The style of the cover art would only change once near the end of the imprint's life. All the black ink line drawings appear to have been done by a single artist, or a pair of artists with similar styles, whose name(s) remain(s) unknown. There are also a number of covers I have been unable to locate.
Here are another dozen (or so) titles:
Sluts in the slammer stories are the sugar cookies of smut: Dependable, basic gratification. When you buy a book called Boys Behind Bars, you know what you're getting, even before the back-cover blurb spells it out: "Take one detention cell and fill it with horny boys and something is going to happen… fast! As quick as his faded uniform was stripped from his body, he was thrown face down, and held there… until every boy in the cell had it!" Except when you don't… Benjamin David's apparently formulaic adults-only pulp is something altogether stranger and more moving than you'd have any reason to expect.
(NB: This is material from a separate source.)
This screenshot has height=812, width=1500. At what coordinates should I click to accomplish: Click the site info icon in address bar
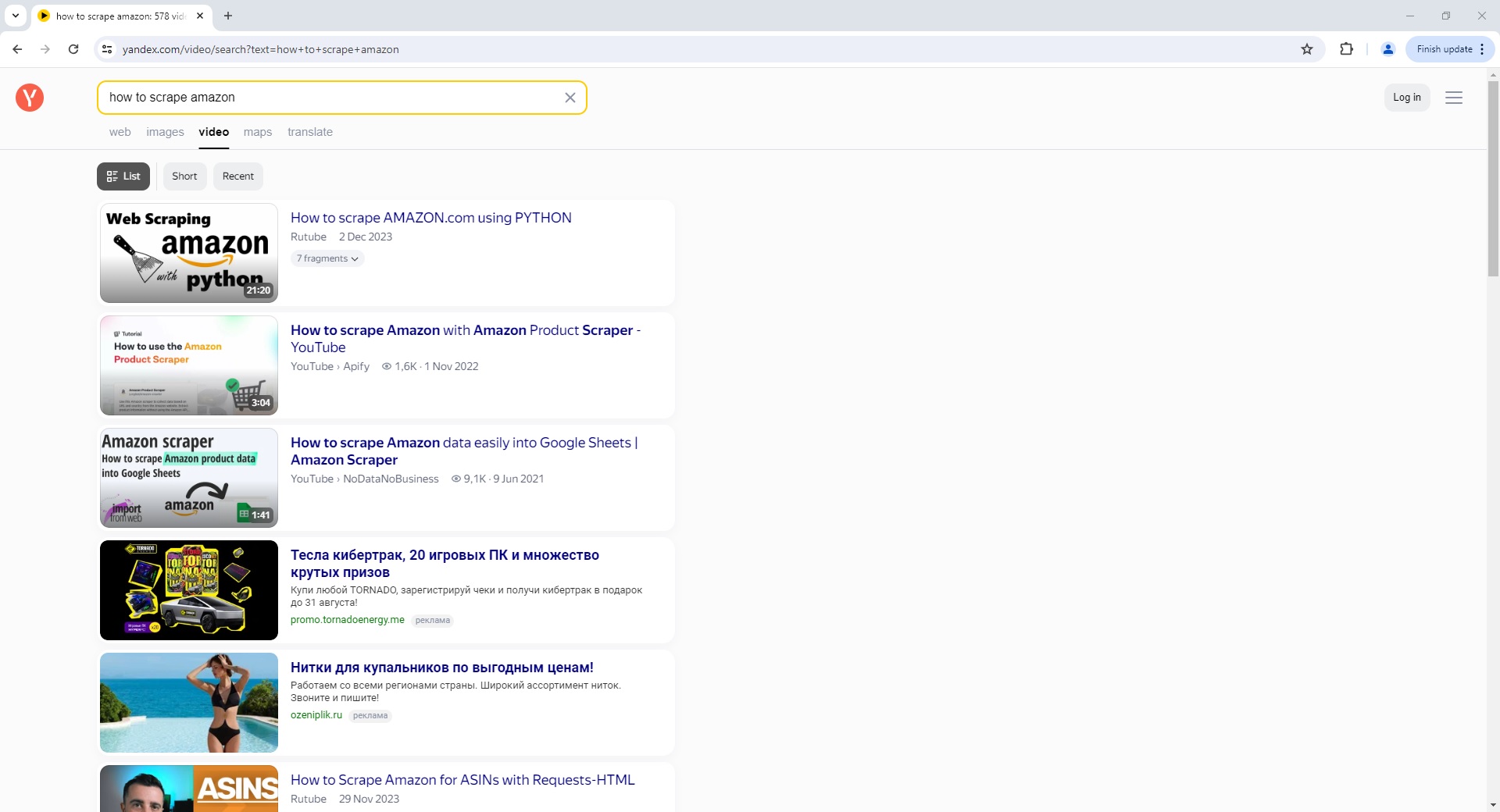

Sweet-faced, 16-year-old Tod Custis, a math prodigy from Champaign, Illinois, wafts into Dorm 3-C of St. Elmo's Reformatory (named for the 3rd-century martyr associated with luminous electrical sparking) on a cloud of sleazy tabloid celebrity: The smart money says this slim, brainy newbie, convicted of killing his parents, is no match for eleven hardened delinquents aching for a piece of his famous and no-doubt cherry ass. The smart money, however, is wrong. Custis is tougher than he looks -- way tougher – along with more ruthless, disciplined, devious, sex savvy, manipulative and image conscious, which is where self-taught rocker Billy Joe Winslow, a handsome blond with violet eyes and a knack for tailoring prison rags so they show off a fellow's manly assets, comes into the picture.
Within weeks, Custis is in a position to do cushy time: He's got power, privileges and Winslow, a great lay, good time and kindred spirit. But staying isn't an option: Born into poverty, incest and abuse, Custis caught a once-in-a-lifetime break when a teacher spotted his gift for math and lost it to his degenerate biker dad, Rod. Rod caught his wife with her lover, beat them both to death and staged the crime scene to implicate Custis. Smart by nature and brutalized from birth, Custis has been plotting revenge for a long, long time, but Winslow has thrown him for a loop. Blindsided by something that seems an awful lot like love, he lays his cards on the table – he doesn't want to leave St. Elmo's without Winslow. Common sense says that small-time offender Winslow should stay put, serve his penny-ante time and walk away free and clear. But it's not about logic for him, either, so that's that.
The escape goes smoothly until their getaway car blows a tire, but fate is in a benevolent mood: A silver Mercedes materializes out of the two-lane darkness, with rich, horny, drug-addled hippie poet Yseult Homann-Potter at the wheel. She not only gives the lost boys she dubs her "lambs" a lift to Chicago, but installs them in the deluxe digs she shares with her twin brother, Tristram (how creepy is that?) and introduces them to life in the divinely decadent lane. And this is where Boys Behind Bars takes an unlikely detour, leaving the high-octane, couple-on-the-run highway for the thorny back roads of relationship work. It's going to take a whole lot of negotiating if the fairy tale romance that blossomed in the hothouse of St. Elmo's is going to survive in the real world. Who'd have seen that coming?